H.pylori根除方案應依據各個地區藥敏試驗的結果、抗生素使用情況和臨床效果的數據來選擇。H.pylori根除治療後,應該常規檢測H.pylori,非侵入性檢查為首選。
結合國情,重視和規範我國H.pylori胃炎的診治
此次京都共識從胃炎的分類、診斷及治療等方麵進行了中肯的論述,值得我們學習與借鑒。我國是胃癌高發國,而H.pylori感染已被證實為胃癌發生的特定病因。流行病學數據顯示,我國大陸人群的H.pylori感染率高達40%~60%,感染者數量龐大。因此,廣大臨床醫生應該重視和規範H.pylori胃炎的診斷和治療,並將其作為我國胃癌一級預防的重要組成部分。
對於京都共識中將H.pylori胃炎視為一種感染性疾病,並將H.pylori感染相關性消化不良單列出來,作為消化不良的一種特殊類型,應該說是客觀合理的。將根除H.pylori作為H.pylori感染相關性消化不良的一線治療,能使這類患者最大程度的獲益。
在胃炎的診斷中,京都共識強調組織學評估,胃黏膜病變的程度和範圍與胃癌發生風險密切相關。京都共識鼓勵臨床醫生采用圖像增強高清內鏡識別胃黏膜的腸化和萎縮,這對臨床內鏡醫生的技術提出了更高的要求。對此,我國應加強對內鏡醫生的係統培訓,增強其內鏡下胃黏膜病變的識別能力。
臨床實踐中我國是否應該實施“H.pylori檢測和治療”策略?
鑒於H.pylori感染的潛在危害,京都共識推薦在普通人群中進行H.pylori感染篩查。為此,我國是否應該實施“H.pylori檢測和治療”策略呢?即對新近發生的消化不良患者如年齡<40歲(應根據當地上消化道腫瘤發病率調整),而且無報警症狀(包括消化道出血、持續嘔吐、近期體重顯著減輕、吞咽困難、吞咽疼痛或腹部腫塊等),可先用非侵入性方法(尿素呼氣試驗或糞便抗原試驗)檢測H.pylori,如陽性即行根除治療。這一策略的益處是可以減少消化不良處理中的內鏡檢查,但有漏檢腫瘤的風險。故在內鏡檢查費用高、上消化道腫瘤發病率低的國家和地區早已普遍實施這一策略。而我國內鏡檢查費用低,上消化道腫瘤發病率高,故在《第四次全國幽門螺杆菌感染處理共識報告》中未予推薦。

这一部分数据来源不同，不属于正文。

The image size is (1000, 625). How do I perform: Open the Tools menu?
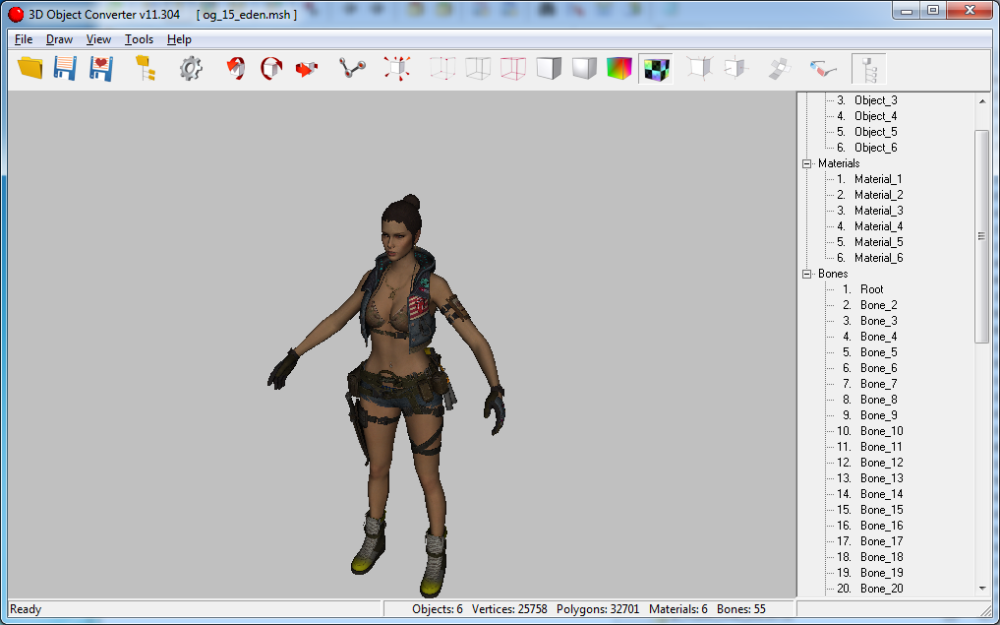click(x=139, y=40)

京都共識的發表及其中的觀點使我們重新思考和審視這一策略。總體上,我國是胃癌高發國家,但地區分布不平衡。在胃癌低發區(<10/10萬)實施“H.pylori檢測和治療”策略的安全性早已確立。在胃癌高發區如果降低年齡閾值(<30歲)也應該相對安全。事實上,我國H.pylori共識根除適應證“個人要求治療”項中也包含了部分接受“H.pylori檢測和治療”策略的個體。
實施“H.pylori檢測和治療”策略必須強調:①排除有報警症狀和胃癌家族史者;②願意胃鏡檢查者,先做胃鏡;③根除治療後症狀未緩解者行胃鏡檢查。

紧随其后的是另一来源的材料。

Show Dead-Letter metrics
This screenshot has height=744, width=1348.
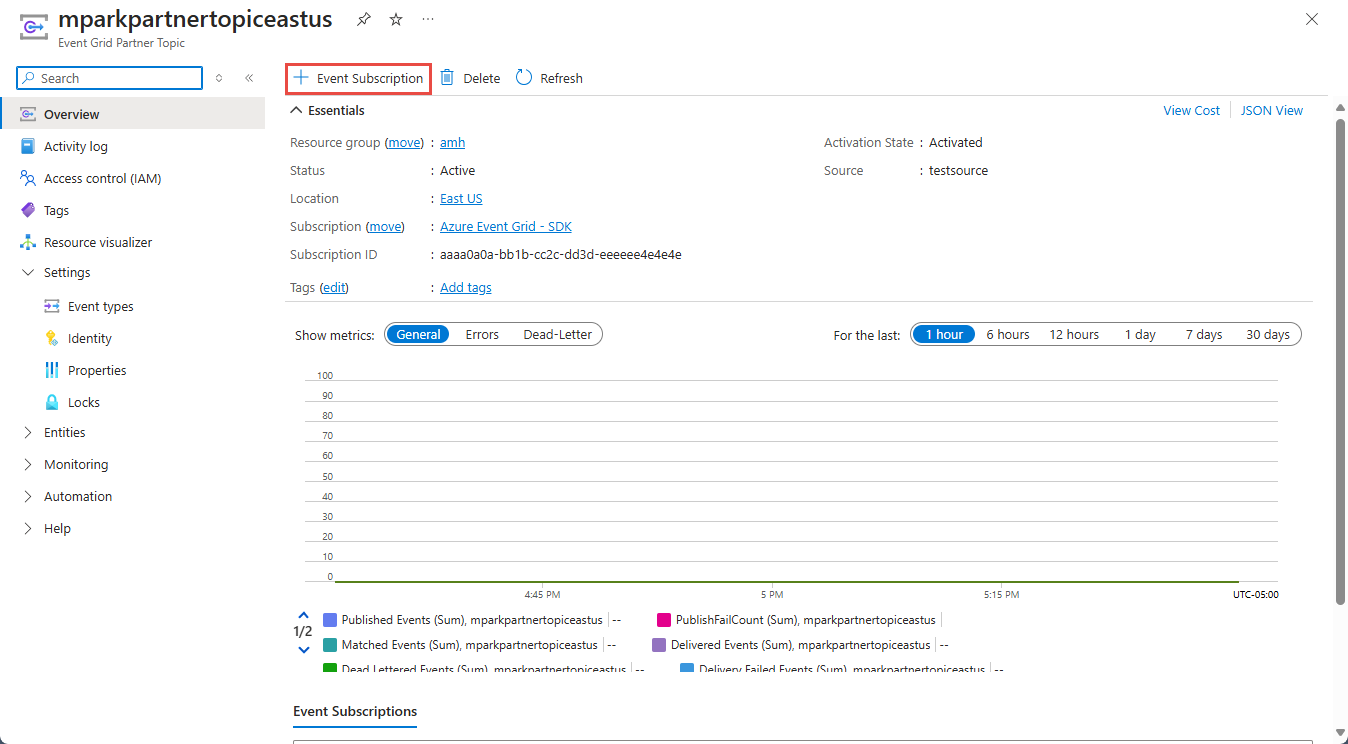[x=558, y=334]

H.pylori胃炎患者如何規範進行H.pylori根除?
京都共識提出,H.pylori感染者應給予根除治療,除非有抗衡方麵考慮。抗衡因素包括患者伴存疾病、社區高再感染率、衛生資源優先度安排等。根除H.pylori的潛在益處包括阻止胃黏膜損傷進展、減少傳染源,阻止H.pylori相關性疾病的發生。但在看到根除H.pylori獲益的同時,也應清醒看到我國麵臨的現實:人群中H.pylori感染率仍很高(40%~60%),感染的人口基數頗大;H.pylori耐藥率高,根除率下降或顯著下降;可能有較高的再感染率;不正規應用抗生素包括根除H.pylori問題突出。這些因素在很大程度上製約了我們全麵篩查和根除H.pylori。
基於京都共識的觀點和我國的現狀,對於臨床醫生而言,規範治療H.pylori感染者是當下的關鍵。雖然京都共識對於具體的根除方案未給予明確推薦,但強調根除方案最好應基於當地的有效方案,理想的是采用個體藥敏試驗或社區抗生素敏感性或抗生素消費數據和臨床結果數據。即強調“因地製宜”。
鉍劑四聯療法為我國推薦方案 基於循證醫學隨機對照研究的結果和我國的國情:H.pylori根除方案中克拉黴素、甲硝唑、喹諾酮類抗生素耐藥率高,阿莫西林、呋喃唑酮、四環素耐藥率低,鉍劑可獲得。因此,我國第四次共識推薦含鉍劑的四聯方案[鉍劑+質子泵抑製劑(PPI)+2種抗菌藥物],選用耐藥率低的抗生素組合(阿莫西林、呋喃唑酮、四環素),療程10/14天。應重視首次H.pylori的根除成功。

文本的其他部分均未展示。